> [Work instructions]: Transcribe the records verbatim, everything from the start down to the line containing "(x=278, y=32)", with both ends included.

> [Provided data]:
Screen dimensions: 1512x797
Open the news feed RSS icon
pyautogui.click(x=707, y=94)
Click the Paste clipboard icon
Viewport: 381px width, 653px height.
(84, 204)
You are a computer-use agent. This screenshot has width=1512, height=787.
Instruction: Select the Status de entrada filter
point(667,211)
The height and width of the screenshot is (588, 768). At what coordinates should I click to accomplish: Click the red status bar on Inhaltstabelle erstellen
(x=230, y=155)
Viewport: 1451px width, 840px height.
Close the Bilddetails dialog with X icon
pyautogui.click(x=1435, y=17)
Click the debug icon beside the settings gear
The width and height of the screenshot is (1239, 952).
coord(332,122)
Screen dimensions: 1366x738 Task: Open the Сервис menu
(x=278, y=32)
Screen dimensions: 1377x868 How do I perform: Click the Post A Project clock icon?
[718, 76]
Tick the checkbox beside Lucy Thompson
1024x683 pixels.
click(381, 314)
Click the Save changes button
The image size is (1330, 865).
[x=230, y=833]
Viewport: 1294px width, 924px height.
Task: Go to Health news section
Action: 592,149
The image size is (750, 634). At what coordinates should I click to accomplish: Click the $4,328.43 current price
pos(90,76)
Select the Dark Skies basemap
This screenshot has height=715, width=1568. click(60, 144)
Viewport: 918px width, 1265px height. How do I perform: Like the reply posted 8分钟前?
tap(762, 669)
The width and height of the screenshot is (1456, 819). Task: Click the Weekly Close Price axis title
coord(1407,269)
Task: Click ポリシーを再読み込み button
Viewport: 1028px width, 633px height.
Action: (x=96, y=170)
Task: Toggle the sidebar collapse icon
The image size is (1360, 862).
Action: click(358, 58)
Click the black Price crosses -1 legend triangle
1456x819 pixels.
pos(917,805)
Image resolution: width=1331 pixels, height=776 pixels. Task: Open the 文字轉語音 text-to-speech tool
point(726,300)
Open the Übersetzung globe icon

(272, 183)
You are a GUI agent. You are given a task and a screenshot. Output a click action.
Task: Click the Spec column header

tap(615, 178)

> [Final result]:
Screen dimensions: 1512x797
Open the news feed RSS icon
pyautogui.click(x=707, y=94)
Click the Paste clipboard icon
Viewport: 381px width, 653px height.
(84, 204)
You are a computer-use agent. This screenshot has width=1512, height=787.
Instruction: Select the Status de entrada filter
point(667,211)
The height and width of the screenshot is (588, 768). At what coordinates should I click to accomplish: Click the red status bar on Inhaltstabelle erstellen
(x=230, y=155)
Viewport: 1451px width, 840px height.
Close the Bilddetails dialog with X icon
pyautogui.click(x=1435, y=17)
Click the debug icon beside the settings gear
The width and height of the screenshot is (1239, 952).
coord(332,122)
Screen dimensions: 1366x738 Task: Open the Сервис menu
(x=278, y=32)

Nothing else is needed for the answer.